The Russian Advanced Persistent Threat (APT) group known as 'Midnight Blizzard', also recognized by names such as Nobelium, Cozy Bear, and APT29, has been implicated in data breaches at both Hewlett-Packard Enterprise (HPE) and Microsoft. The group first breached HPE's cloud-hosted email environment in May 2023, extracting data from a limited number of accounts across various company sectors including cybersecurity, marketing, and business. HPE became aware of the intrusion in December 2023 and has since been working with external cybersecurity experts to comprehend the full extent and exact timeline of the attack. According to an 8-K SEC filing, HPE stated, "The Company now understands this incident is likely related to earlier activity by this threat actor, of which we were notified in June 2023, involving unauthorized access to and exfiltration of a limited number of SharePoint files as early as May 2023."

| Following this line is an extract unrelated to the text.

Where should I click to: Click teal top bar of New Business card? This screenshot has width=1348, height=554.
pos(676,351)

In January 2023, Microsoft also fell victim to a 'Midnight Blizzard' attack, with the company revealing that the threat actor likely breached its systems in November 2023. The group accessed and exfiltrated information from email accounts belonging to senior leadership and employees in cybersecurity, legal, and other functions. The initial access point for the threat actor was a legacy non-production test account, which was breached using a common password spray attack. Microsoft has pledged to enhance its security protocols, particularly those related to its legacy systems, in the aftermath of the attack.

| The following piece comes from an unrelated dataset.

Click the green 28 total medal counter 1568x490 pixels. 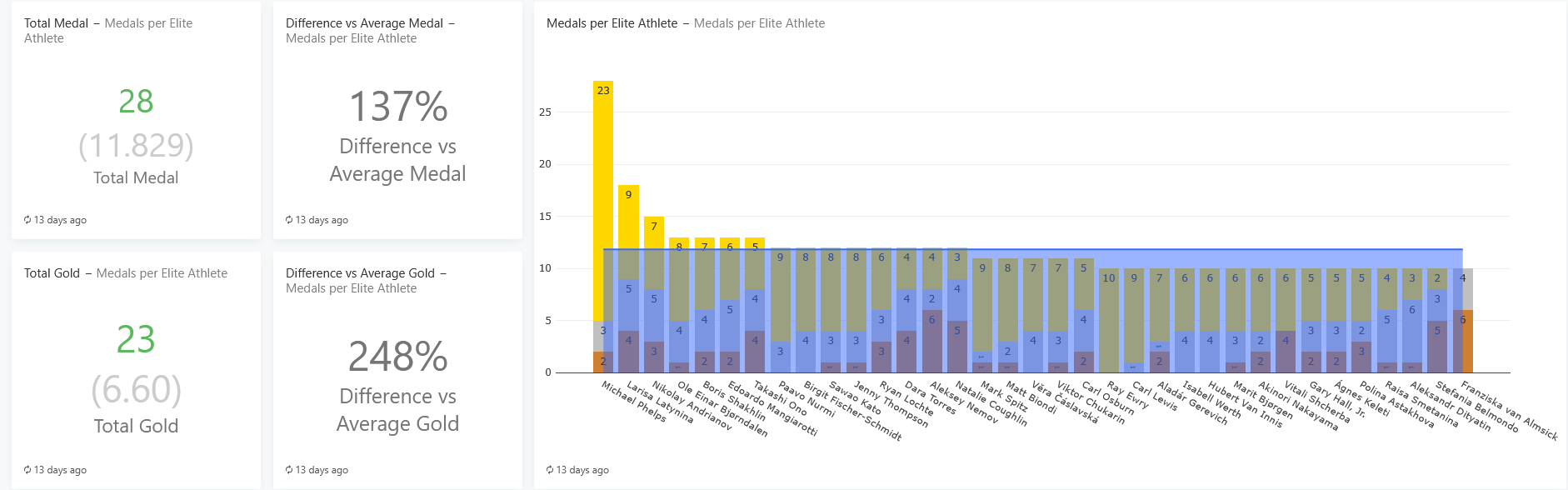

The 'Midnight Blizzard' group has been formally linked to Russia's Foreign Intelligence Service (SVR) by the US government. The group was identified by the US Cybersecurity and Infrastructure Security Agency (CISA), the FBI, and the National Security Agency as responsible for the SolarWinds breach in 2021. The group has been active since around 2009, initially focusing on political intelligence gathering, but has since shifted focus towards technology companies. Notable exploits include CVE-2018-13379 in Fortinet devices; CVE-2019-9670 in Zimbra, CVE-2019-11510 in Pulse Secure VPN, CVE-2019-1978 in Citrix, and CVE-2020-4006 affecting VMware. In a recent advisory, CISA added CVE-2023-42793, an authentication bypass vulnerability in JetBrains TeamCity, to the list of vulnerabilities aggressively targeted by the group.
The cybersecurity community is currently speculating about the motivations behind 'Midnight Blizzard's' targeted attacks. Yossi Rachman, senior director of security research at Semperis, suggests, "Currently, it is highly likely they are on an information gathering mission to glean any information HP security pros and Microsoft has on Russian-backed attack groups and the Russian cyber offensive efforts as a whole."